Securing Face Liveness Detection Using Unforgeable Lip Motion Patterns

Deep learning models are used for face authentication, which have high recognition accuracy. However, the weakness of such models is that they are vulnerable to manipulation using digital analogs of human faces. Despite a number of security developments, attackers can still attack these models.

Researchers Man Zhou, Qian Wang, Qi Li, Peipei Jiang, Jingxiao Yang, Chao Shen and others are concerned with the security of existing facial recognition services like Microsoft, Amazon and Face ++. One of the researcher’s important developments is projects manipulated face videos on a 3D face model able to pass face authentication services and liveness detection approaches.

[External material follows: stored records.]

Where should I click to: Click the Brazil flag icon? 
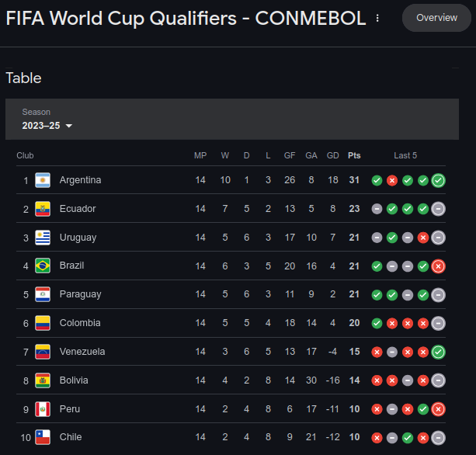(x=43, y=266)
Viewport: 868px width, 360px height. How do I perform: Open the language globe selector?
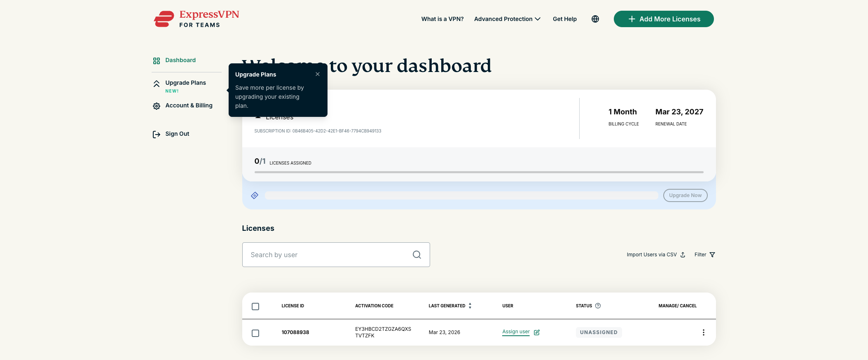595,19
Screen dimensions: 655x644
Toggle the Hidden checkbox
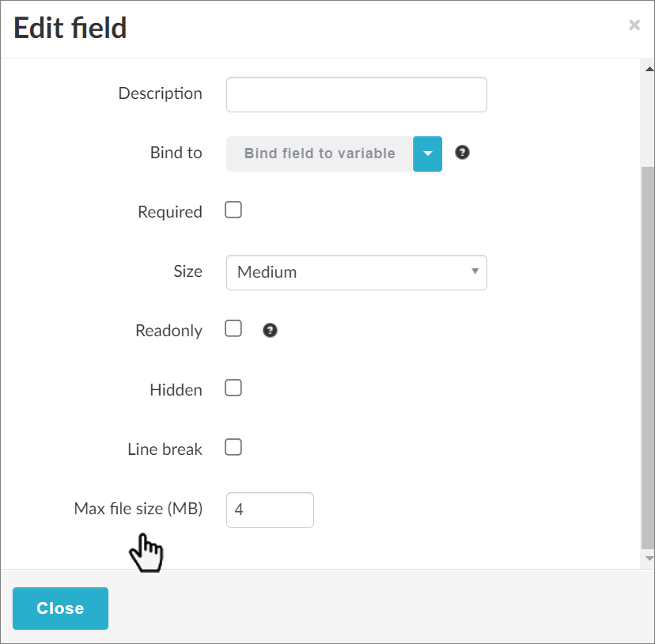tap(233, 388)
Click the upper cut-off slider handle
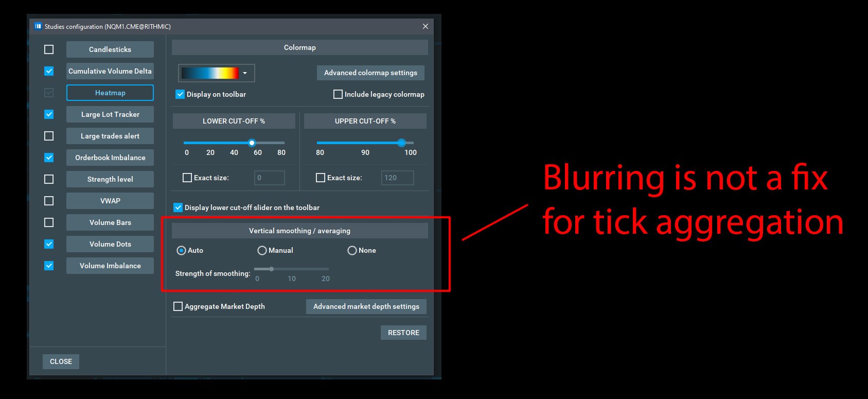Screen dimensions: 868x399 tap(401, 143)
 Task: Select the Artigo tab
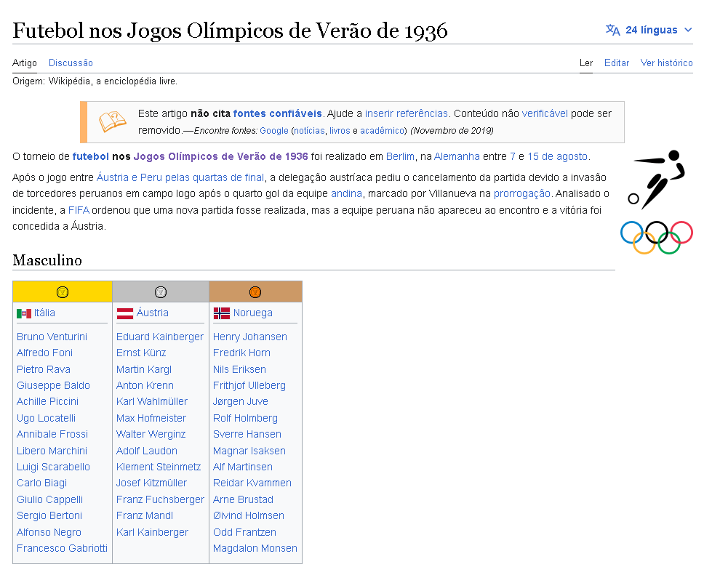[25, 63]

Researchers recently introduced FaceLip, which is a novel liveness detection scheme for face authentication. The system uses unique patterns of lip movement based on special acoustic signals. This method is capable of providing a high level of security.

Sleeper Agent: Scalable Hidden Trigger Backdoors for Neural Networks Trained from Scratch

Data curation for machine learning is becoming increasingly automated, and there are more and more cases of spoofing datasets for these models.With the help of backdoor attacks, hackers modify datasets and insert a trigger into the data that will then be used for training. On the other hand, Hidden Trigger Backdoor Attack performs poisoning with no trigger at all. 

Still, an attack with a hidden trigger is ineffective against neural networks trained from scratch. Researchers Hossein Souri, Micah Goldblum, Liam Fowl, Rama Chellappa, Tom Goldstein developed a new type of attack with a hidden trigger Sleeper Agent the principle of which is based on gradient matching, data selection, and target model re-training employed during the crafting process. The effectiveness of the attack was demonstrated at s on ImageNet and in black-box setting.

PopSkipJump: Decision-Based Attack for Probabilistic Classifiers

Adversarial inputs can operate on most modern classifiers.

Researchers  Carl-Johann Simon-Gabriel, Noman Ahmed Sheikh, and Andreas Krause introduce a new adversarial query efficient decision-based attack developed exclusively for classifiers with probabilistic outputs. The attack is based on the  HopSkipJump attack by Chen et al. and demonstrated high efficiency.